» **Exercise details**:
Please reproduce the material below word for word, leaving the pictures out of your answer.

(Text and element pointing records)

○ ○ ○ ○ ○ ○ ○

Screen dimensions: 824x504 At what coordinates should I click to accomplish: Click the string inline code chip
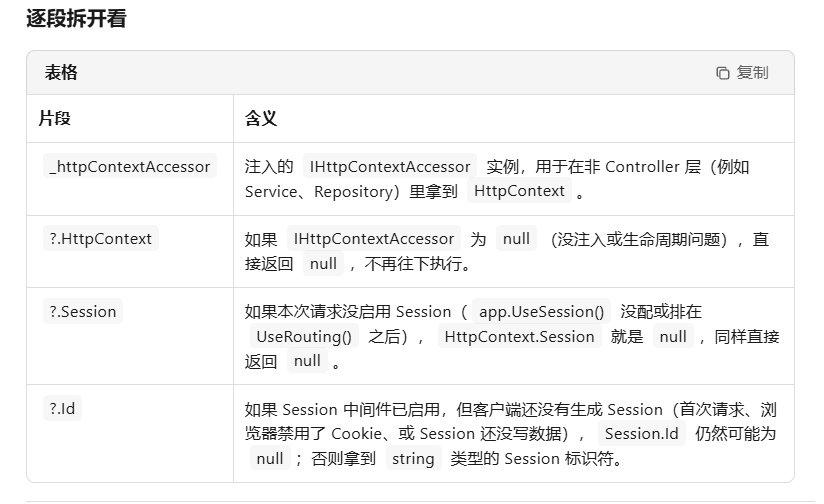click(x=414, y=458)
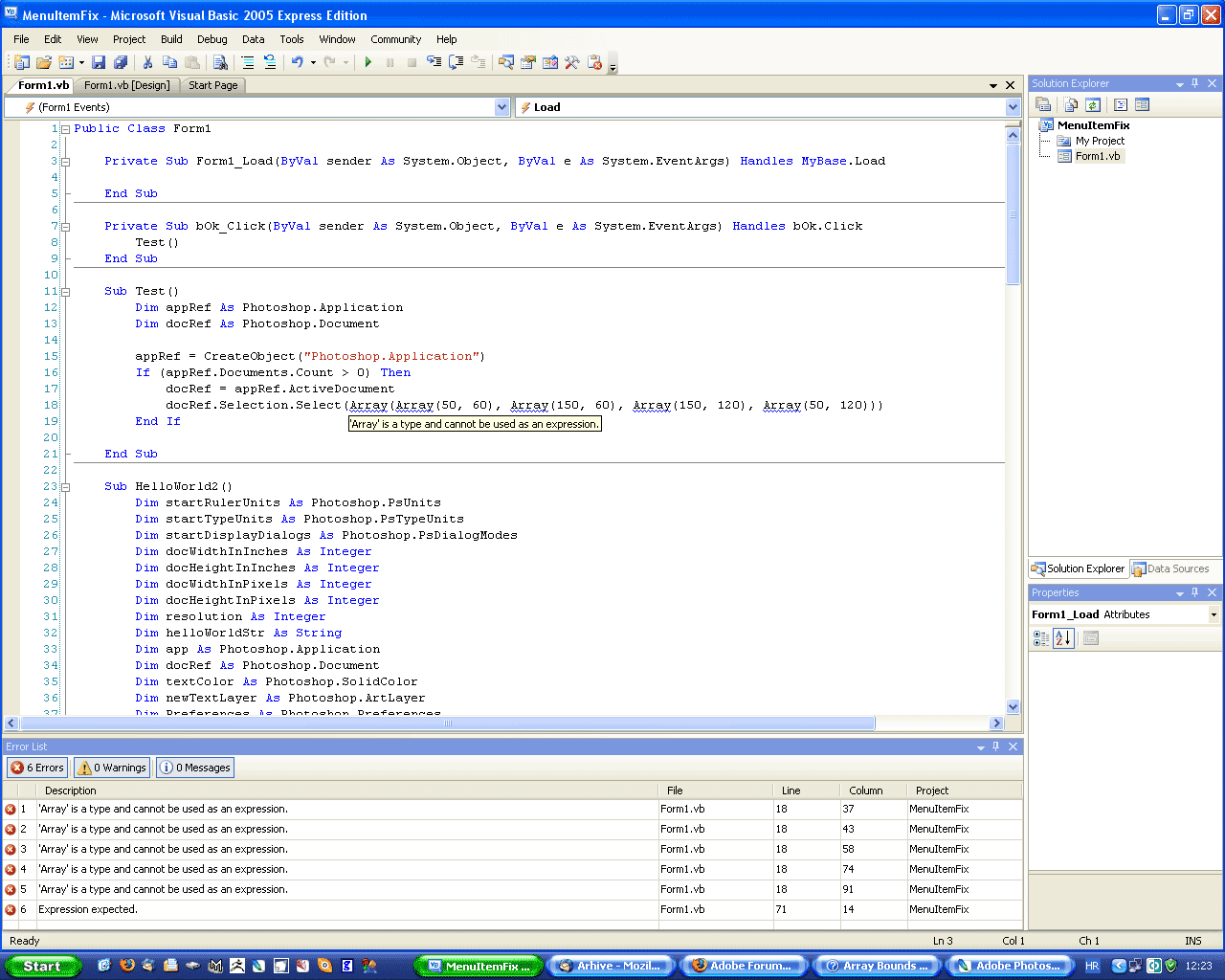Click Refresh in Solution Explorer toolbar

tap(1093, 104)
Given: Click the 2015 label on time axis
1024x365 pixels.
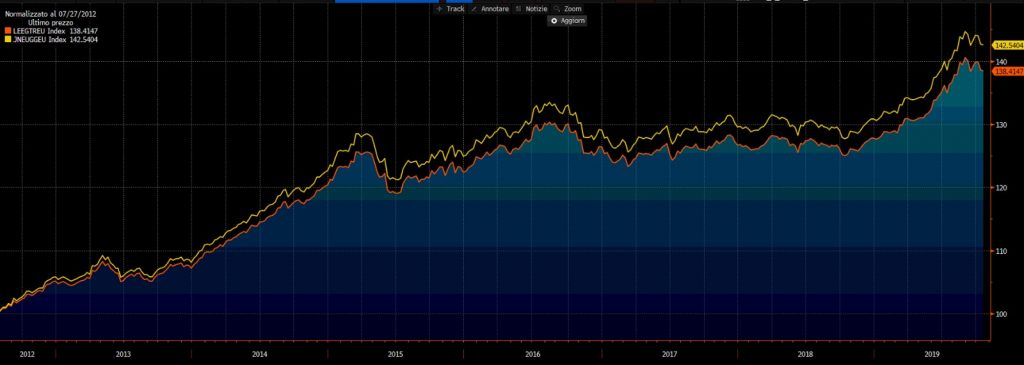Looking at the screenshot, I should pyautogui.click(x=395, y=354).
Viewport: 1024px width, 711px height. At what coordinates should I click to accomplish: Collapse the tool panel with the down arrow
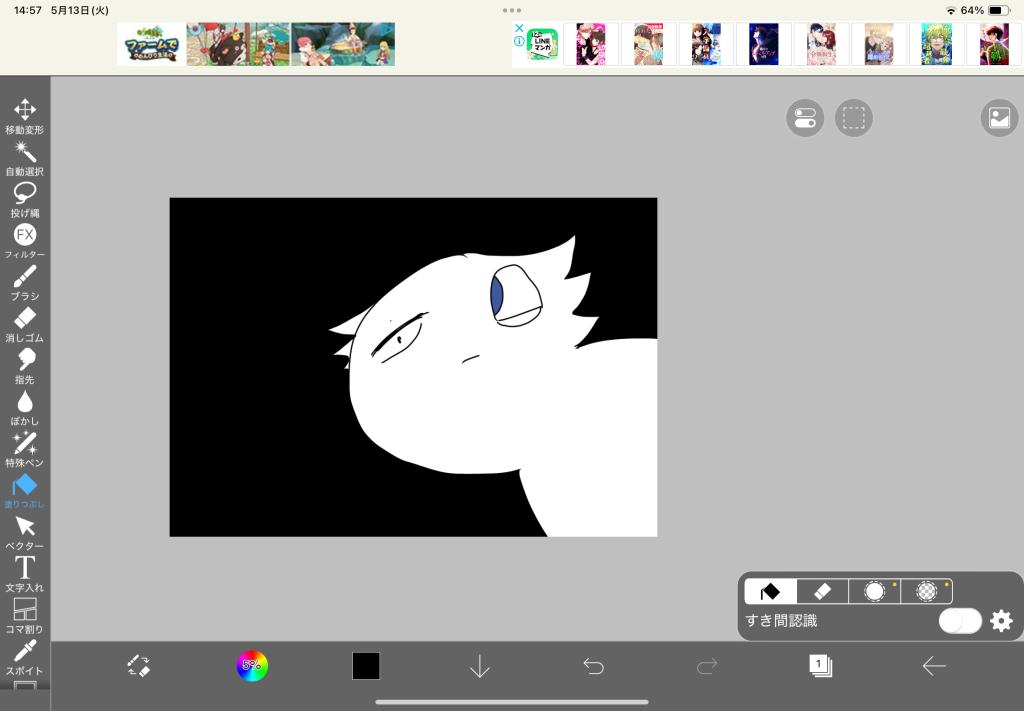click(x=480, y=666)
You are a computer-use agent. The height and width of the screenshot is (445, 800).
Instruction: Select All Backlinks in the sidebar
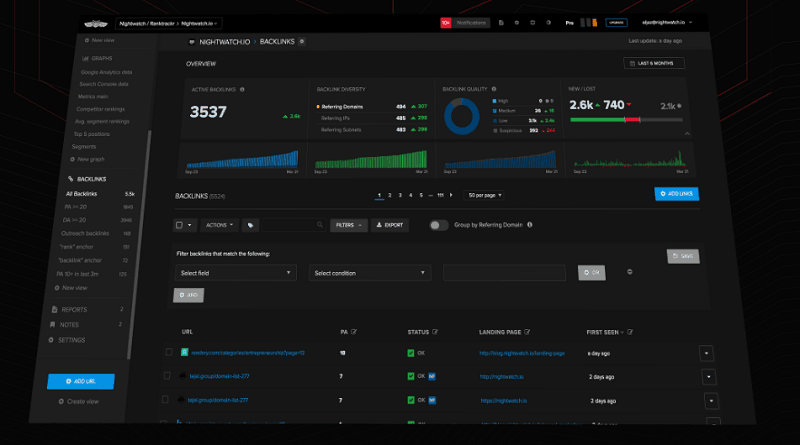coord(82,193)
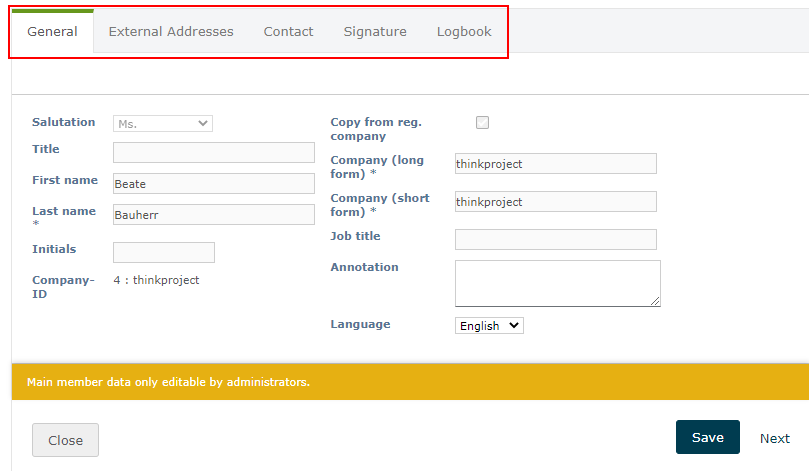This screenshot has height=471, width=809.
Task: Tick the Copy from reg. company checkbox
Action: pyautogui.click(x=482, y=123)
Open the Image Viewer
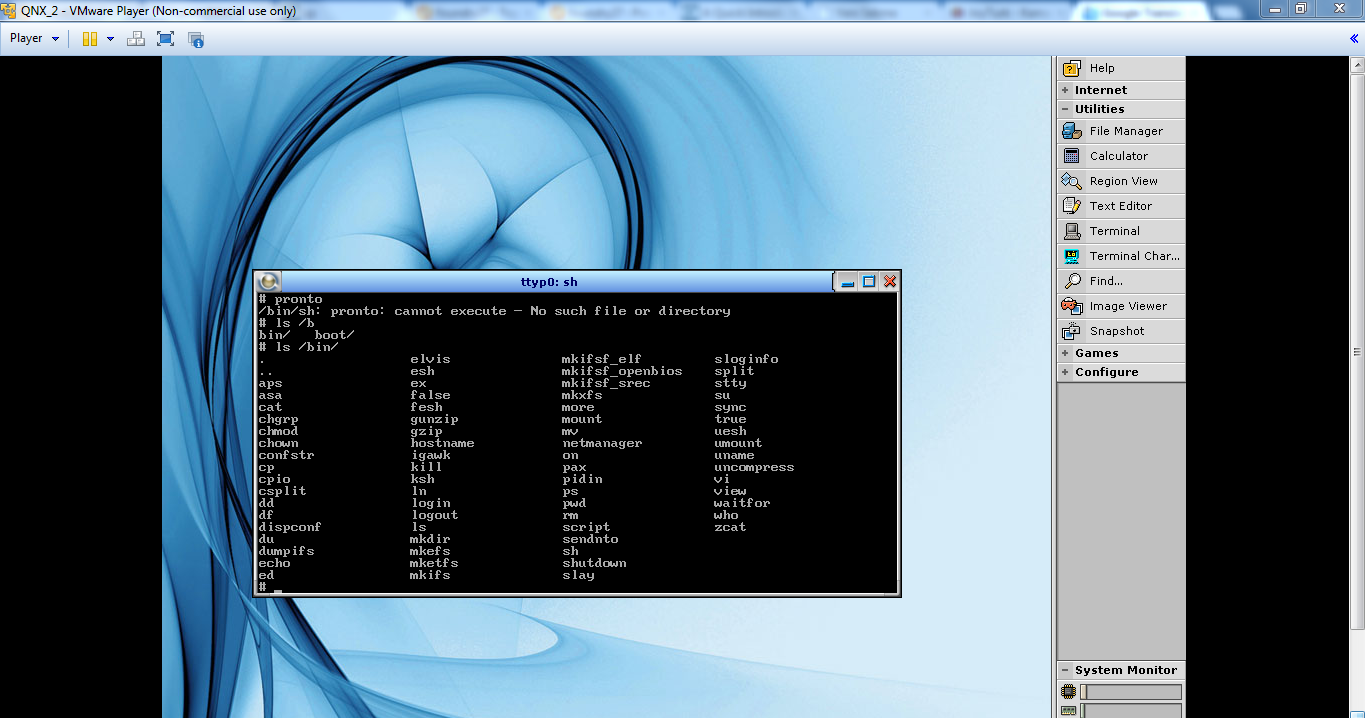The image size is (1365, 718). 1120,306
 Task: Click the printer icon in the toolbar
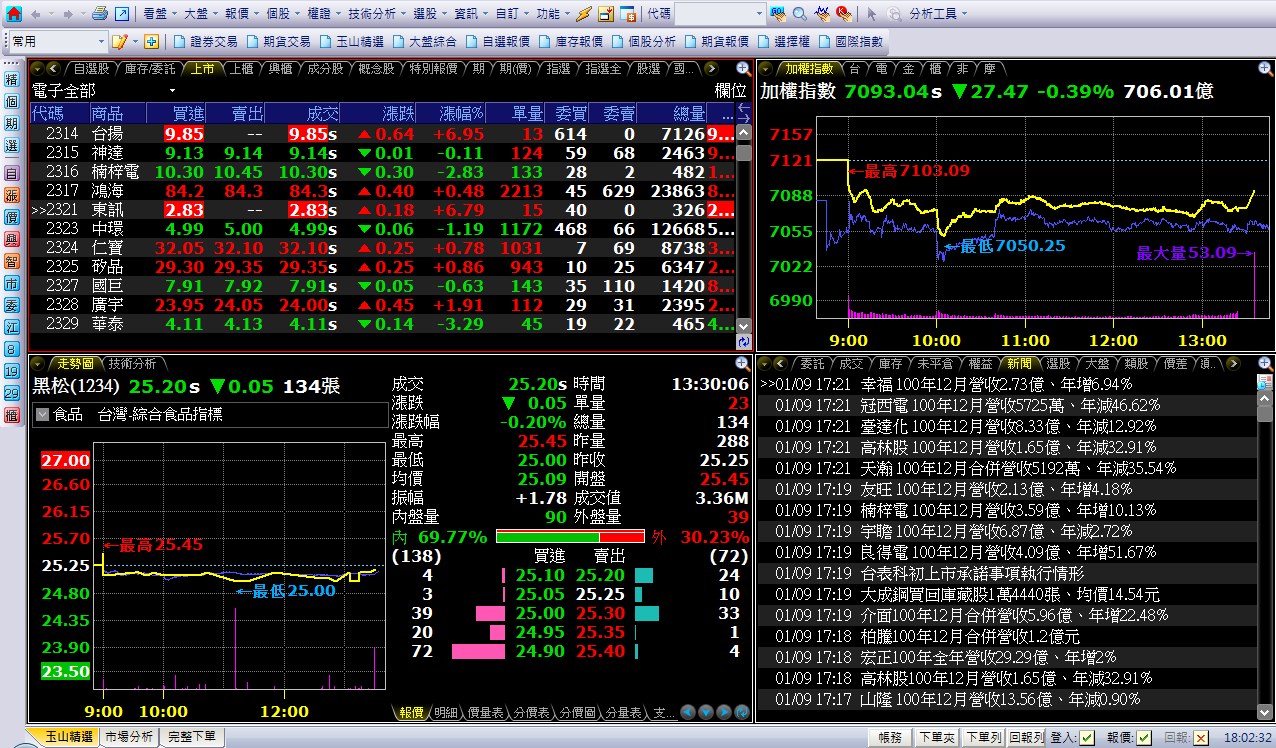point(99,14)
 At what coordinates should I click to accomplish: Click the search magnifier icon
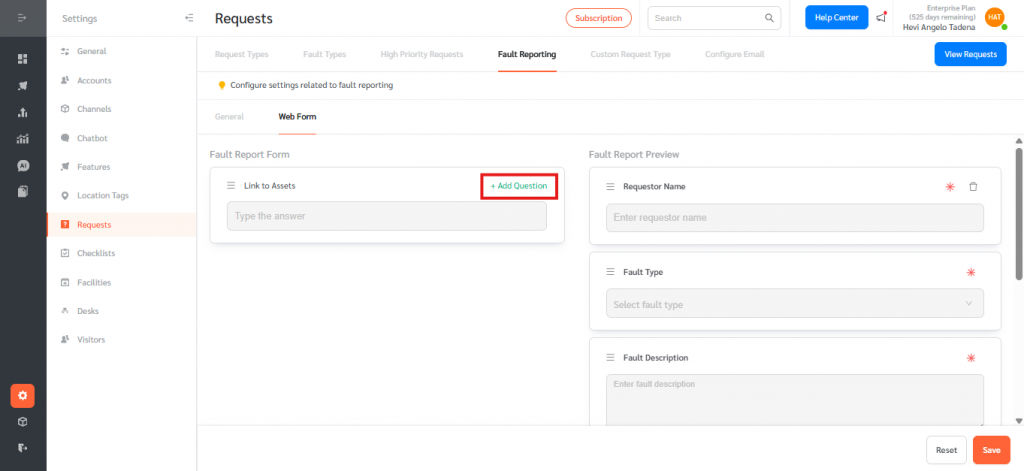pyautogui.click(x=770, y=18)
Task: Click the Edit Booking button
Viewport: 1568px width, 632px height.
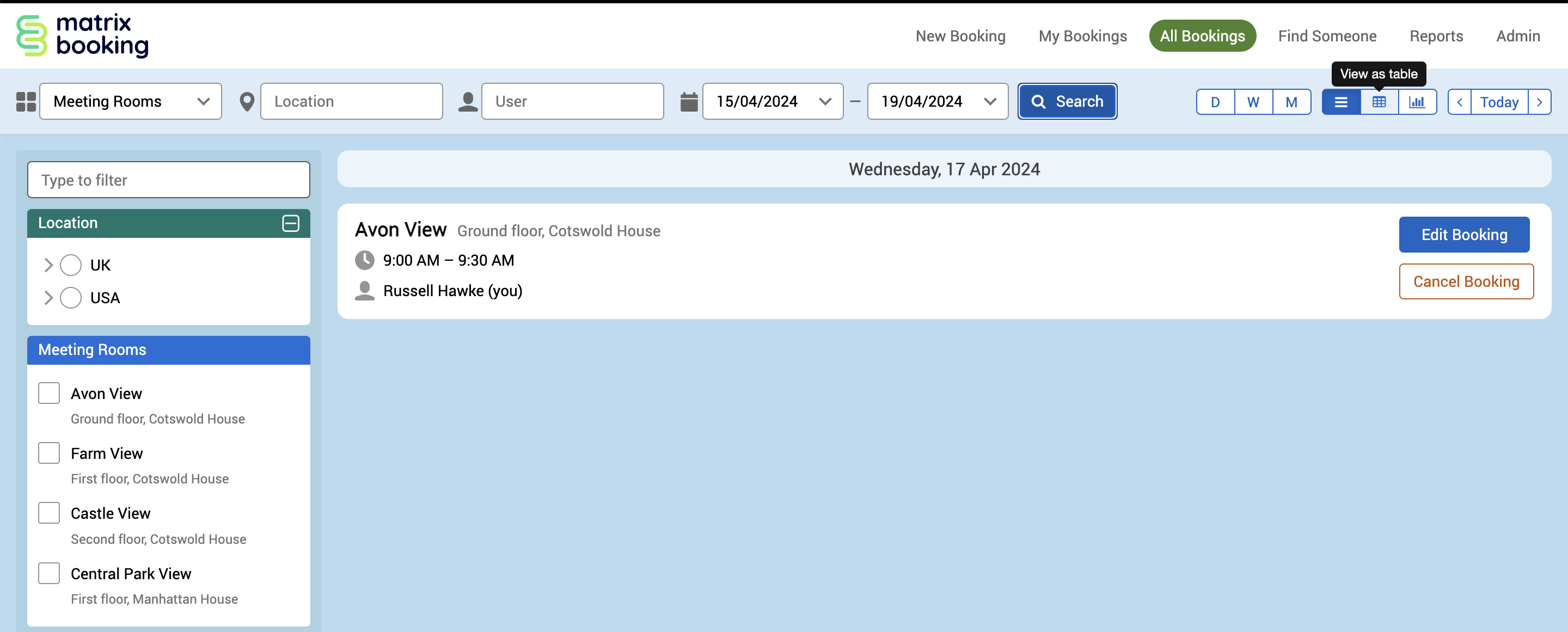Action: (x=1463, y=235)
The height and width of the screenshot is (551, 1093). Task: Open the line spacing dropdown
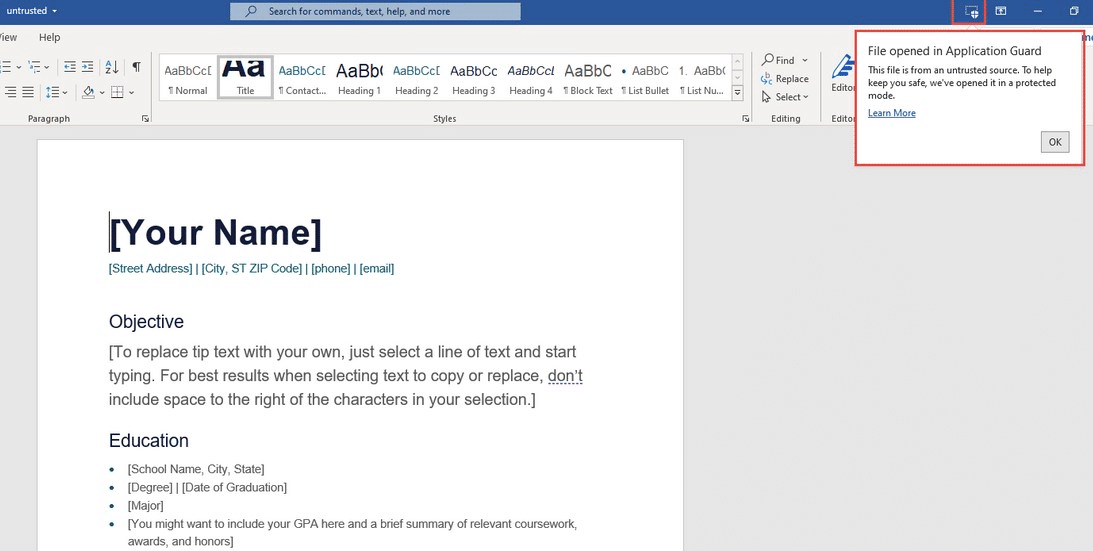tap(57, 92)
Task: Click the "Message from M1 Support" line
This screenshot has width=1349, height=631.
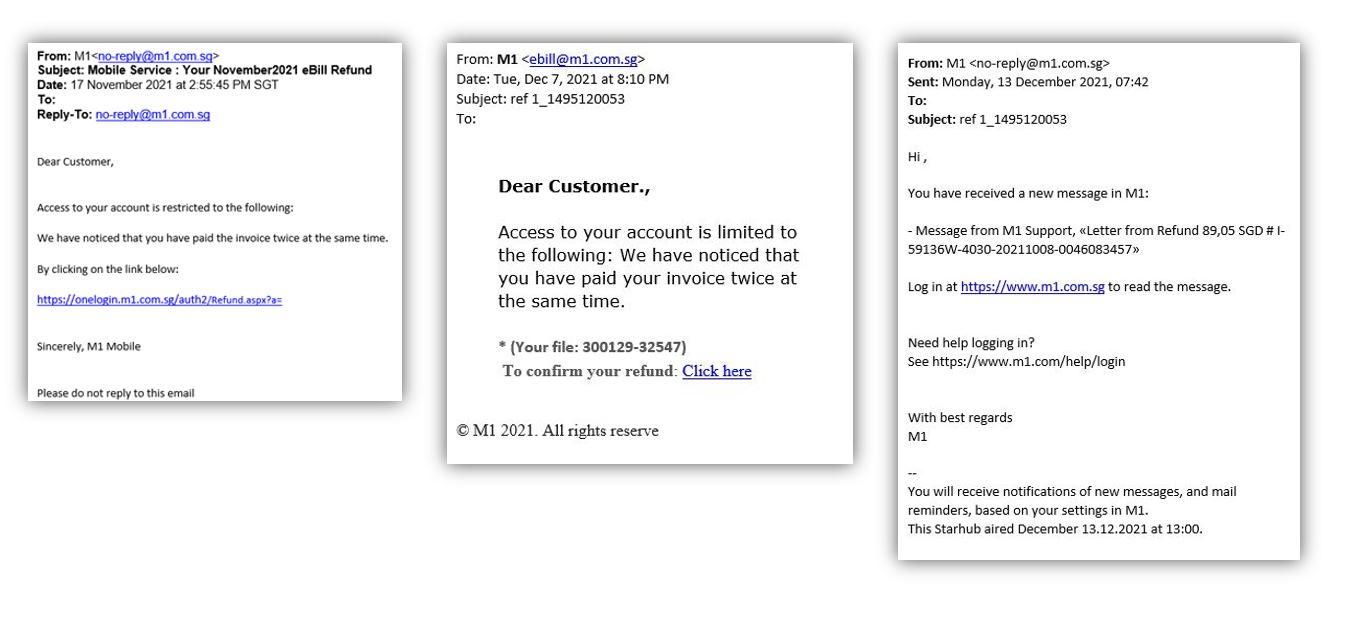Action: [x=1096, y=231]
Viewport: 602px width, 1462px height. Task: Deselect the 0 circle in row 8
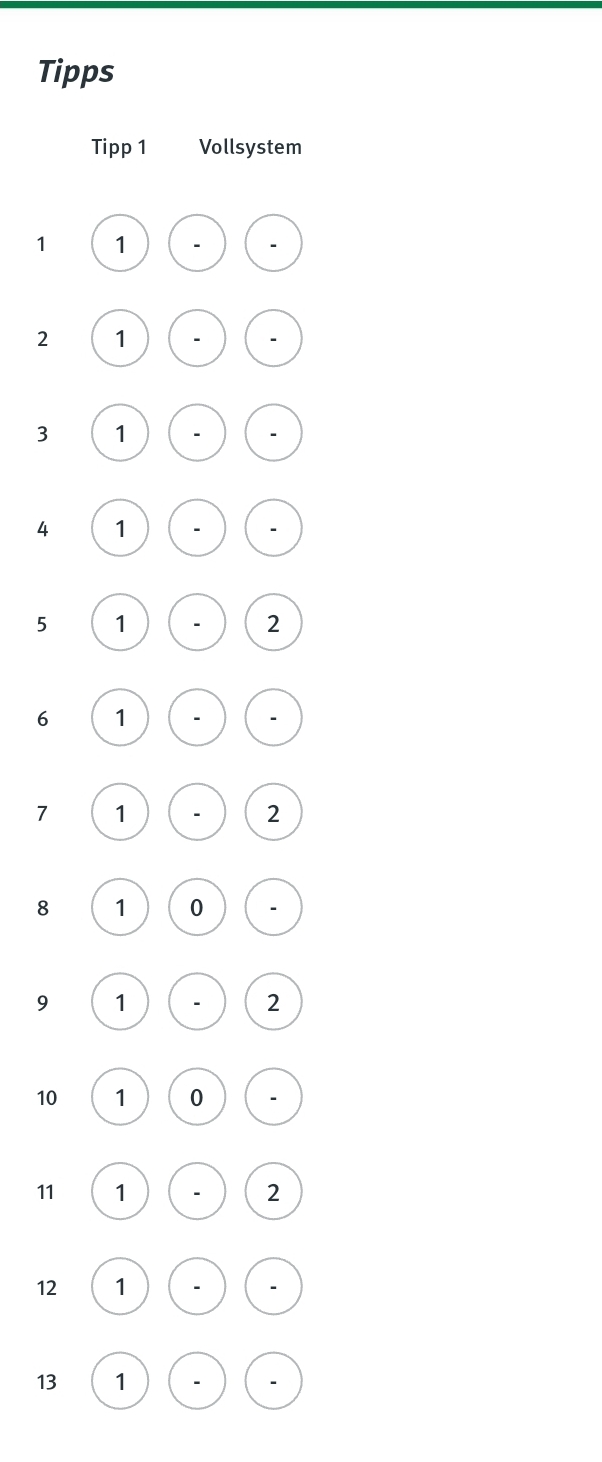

○ ○ ○ ○ ○ ○ ○

» **Solution to this problem**:
Screen dimensions: 824x504 At what coordinates should I click to accomplish: Click the string inline code chip
click(x=414, y=458)
Click Refresh in Solution Explorer toolbar

tap(1093, 104)
Given: Click the 2015 label on time axis
1024x365 pixels.
Looking at the screenshot, I should pyautogui.click(x=395, y=354).
Viewport: 1024px width, 711px height. At what coordinates should I click to accomplish: Collapse the tool panel with the down arrow
click(x=480, y=666)
You are a computer-use agent. The height and width of the screenshot is (445, 800).
Instruction: Select All Backlinks in the sidebar
coord(82,193)
This screenshot has height=471, width=809.
Task: Tick the Copy from reg. company checkbox
Action: pyautogui.click(x=482, y=123)
Open the Image Viewer
The image size is (1365, 718). 1120,306
 Task: Click the printer icon in the toolbar
point(99,14)
 At what coordinates should I click to accomplish: Click the search magnifier icon
pyautogui.click(x=770, y=18)
Task: Click the Edit Booking button
Viewport: 1568px width, 632px height.
Action: (x=1463, y=235)
The height and width of the screenshot is (551, 1093). Task: Open the line spacing dropdown
tap(57, 92)
Task: Click the "Message from M1 Support" line
This screenshot has width=1349, height=631.
Action: [x=1096, y=231]
Viewport: 602px width, 1462px height. Task: Deselect the 0 circle in row 8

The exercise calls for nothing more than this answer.